PROVIDED PASSAGE –
_____

WASHINGTON ― Tucked into the $1.3 trillion spending bill unveiled by congressional leaders Wednesday night is a provision designed to prevent restaurants from pocketing their servers’ tips.
The measure inserted by Democrats would put some limits on the regulatory changes being pursued by the Labor Department under President Donald Trump. The department has tried to reform wage regulations so that employers can require tipped workers to “pool” gratuities and share them with other non-tipped workers, like cooks and dishwashers, under certain circumstances.
But the way Trump’s Labor Department rewrote the rules, there would be nothing to legally prevent the employer from keeping some or all of the tips, so long as the tipped worker earned the full minimum wage before gratuities. That prospect made the proposal extremely contentious in Washington, and highly unpopular among those who submitted public comments on it.
The provision included in the tentative spending deal would make such “tip theft” illegal. Democrats hailed it as a victory for the local bartender. Congress, however, still needs to pass the bill by Friday night in order to avoid a government shutdown.
Sen. Patty Murray (D-Wash.), ranking member of the Senate’s labor committee, said she worked on the change with Trump’s labor secretary, Alexander Acosta, who oversaw the controversial rewrite of the tipping rules. Murray hammered Acosta for months over the proposal, but praised him Wednesday for working out a compromise.
“I’m pleased that Secretary Acosta listened, reversed course, and worked with me on legislation to make sure that big businesses can’t steal their workers’ tips,” Murray said in a statement. “For the millions of workers who rely on their tips to pay their bills and support their families, most of whom are women, this change comes as a sigh of relief.”
The language inserted in the spending bill would amend the Fair Labor Standards Act to forbid employers from steering tip money toward owners, managers or supervisors, requiring that it stay among non-management employees. It would also allow workers to sue to recover stolen tips and win added damages.
Still, not all Democrats are pleased with the arrangement.
While the deal arranged by Murray would nix the most controversial piece of the tip rule proposal, it would leave the rest of it more or less intact. If implemented, the rule would allow employers to force front-of-the-house employees to share their gratuities with workers in the back, so long as the employer paid the full minimum wage, rather than the reduced, “tipped minimum wage.” President Barack Obama’s administration had banned the practice under any circumstances.
Critics of the Trump administration’s proposal ― including many workers interviewed by HuffPost ― say that servers and bartenders shouldn’t be subsidizing the pay of non-tipped workers, even when everyone is earning the full minimum wage before tips. Rep. Bobby Scott (Va.), ranking Democrat on the House labor committee, agrees with that sentiment. He signaled Wednesday that he would oppose a deal like the one hashed out by Murray.
“I am opposed to language that would allow employers to confiscate half or more of the workers’ tips” to redistribute them, Scott said in a statement to HuffPost. Scott’s opposition to the deal was first reported by Politico.
Democratic Rep. Mark Takano (Calif.) is “not thrilled” with the arrangement either, said spokesman Josh Weisz. “It does prevent outright wage theft, but it still undermines the basic principle that tips are the property of the worker who earns them,” Weisz said.
Critics of the tip rule had been expected to file legal challenges if the Trump administration moved forward with it. But by clarifying that employers can’t keep tips for themselves, the provision in the spending bill would take a lot of political heat off the rule, making it more likely it would be finalized and implemented. Murray may view the deal as much better than nothing, since the Labor Department could have moved forward with what it originally proposed.
Heidi Shierholz, an economist at the Economic Policy Institute, a think tank that was highly critical of the original proposal, said the deal reached Wednesday is “not perfect,” as it could still lead to some servers’ earnings being shifted to other workers. But with the added protections, “It is clearly better for workers than if the Department of Labor’s proposed rule had been finalized. There’s no question,” she said.
Some of the tip rule’s fiercest critics were backing off Wednesday once the arrangement became clear. Restaurant Opportunities Center United, an influential worker center, said it would be satisfied with the rule, so long as management couldn’t take a cut of the tips.
″We’re very, very happy with the language,” Saru Jayaraman, the group’s co-director, told HuffPost. “It’s a total win for workers.”

_____

AVAILABLE DATA –

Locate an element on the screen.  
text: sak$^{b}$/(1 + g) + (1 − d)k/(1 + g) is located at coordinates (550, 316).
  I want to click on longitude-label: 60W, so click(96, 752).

_____

ACTIVITY –
Name every member of Congress mentioned in the tip-pooling article, giving each one's chamber and state.

SOLUTION TO THIS EXERCISE –
- Patty Murray: Senate, Washington
- Bobby Scott: House, Virginia
- Mark Takano: House, California